– Нет, у нас никого не заставляли. Кто хотел, тот туда и вступал, – отвечала Ксеня, смущённо уставившись в пол. – А я не хотела…

Меня злило, что этот мужчина, который ещё совсем недавно назывался товарищем, делал вид, будто не знает, как у нас принимают в комсомол. Всё он знал! Но вот напялил немецкую форму, называется господином и получил власть над людьми.

– Комсомолка? – спросил он у меня.

– Да.

– Тебя заставляли вступать в комсомол?

– Нет, я вступила туда сама, – ответила я, глядя ему прямо в глаза.

– Смелая, – он хмыкнул и неловко отвёл глаза в сторону. – Врать не умеешь, да?

– Да.

Он вздохнул и крикнул в коридор:

– Господин Нечуйбаба!

Вошёл молоденький полицай и услужливо ему поклонился.

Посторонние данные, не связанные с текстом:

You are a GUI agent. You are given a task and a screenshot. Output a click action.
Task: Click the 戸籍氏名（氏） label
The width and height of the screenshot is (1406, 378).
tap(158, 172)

– Принесите со склада две пары ботинок, – сказал ему комендант. – Надо вот этих двух девушек обуть. Вишь, в тапках на босу ногу ходят…

Пока Нечуйбаба бегал за ботинками, он выписал моим спутницам пропуска. И Дуня, и Ксеня не знали, как и отблагодарить его. А он, разулыбавшись, принялся разглагольствовать:

– Красная армия разбита. Остатки бегут в Сибирь, но непобедимая немецкая армия настигнет их и там. Мы утопим всех жидобольшевиков в Волге. Советской власти больше никогда не будет. А вот эти ботинки остались на красных складах, – он кивнул на вошедшего в кабинет Нечуйбабу, который держал пару ботинок из жёлтой юфти.

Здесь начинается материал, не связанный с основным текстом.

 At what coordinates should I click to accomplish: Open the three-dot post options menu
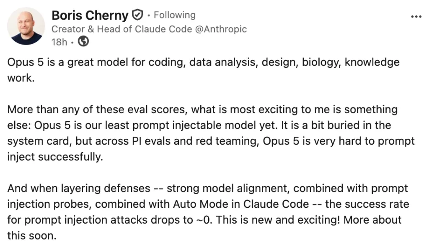[416, 17]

Как я увидела эти ботинки, так будто застучала в мозгу моя блочковая машина: тах-тах-тах! Считай, каждую пару солдатских ботинок я держала в своих руках. И перед глазами возник тот плакат: «Каждая лишняя пара обуви – это лишняя пуля по врагу».

– Обувайтесь, идите домой, – сказал комендант девушкам. – Вы ещё послужите новому порядку!

Когда они ушли, он, откашлявшись, многозначительно сказал:

– А с тобой, гражданка, будет говорить немецкий комендант. Он прибудет через три дня, так что придётся тебе задержаться.

Нечуйбаба вывел меня из управы. Мы прошли несколько домов и завернули во двор, где стояла хата на две половины. Полицай постучал в окошко и что-то тихо прошептал на ухо выглянувшей женщины.

– Идите у хату! – сказала она мне. – Постель тут чистая, не брезгуйте. Располагайтесь, як у ридной хате…

– Тетя, мне бы теплой водички. Хочу умыться с дороги, – попросила я.

Хозяйка принесла таз с водой, угостила меня тарелкой каши и чаем. Увидев постиранные чулки и бинты, которые я развесила на печи, она покачала головой:

– Ой, бедовая дивчина! Далече ли тебе идти?

– Ещё сто двадцать километров…

– Совсем ног лишишься.

Она говорила на том русско-украинском диалекте, который использовался и в моём родном селе. Я ей об этом сказала, но женщина ничего не ответила и ушла на свою половину.

Я проснулась ночью. На хозяйкиной половине, видно, шла гулянка: громко и разом разговаривали женщины и мужчины, взвизгивала расстроенная гармошка, хриплый голос пытался вывести: «Утомленное солнце тихо с морем прощалось…»

Утром я долго не могла подняться. Сквозь тяжёлую дрёму слышала, как тихо зашла хозяйка, поставила на табурет у кровати крынку молока с куском белого хлеба. Постояла, громко вздохнула и вышла.

Спустя час, а может, и больше хозяйка снова скрипнула дверью:

– Ты что ж, дивчина, всё ляжишь? И не ела ещё! Вставай, вот вода, умойся…

В комнате было темно. Хозяйка почему-то не открывала ставни. Сквозь их щели пробивались столбики яркого света.

– Не могли бы вы, тётя, открыть ставни? – попросила я. – Душно мне…

– Ставни? – она глянула на меня острыми глазами, о чём-то подумала. – Ставни… Не велено… Но ладно, одну половину открою…

Видимо, она боялась, что я убегу и ей влетит от коменданта. Но куда бы я побежала днём, на виду у всего села?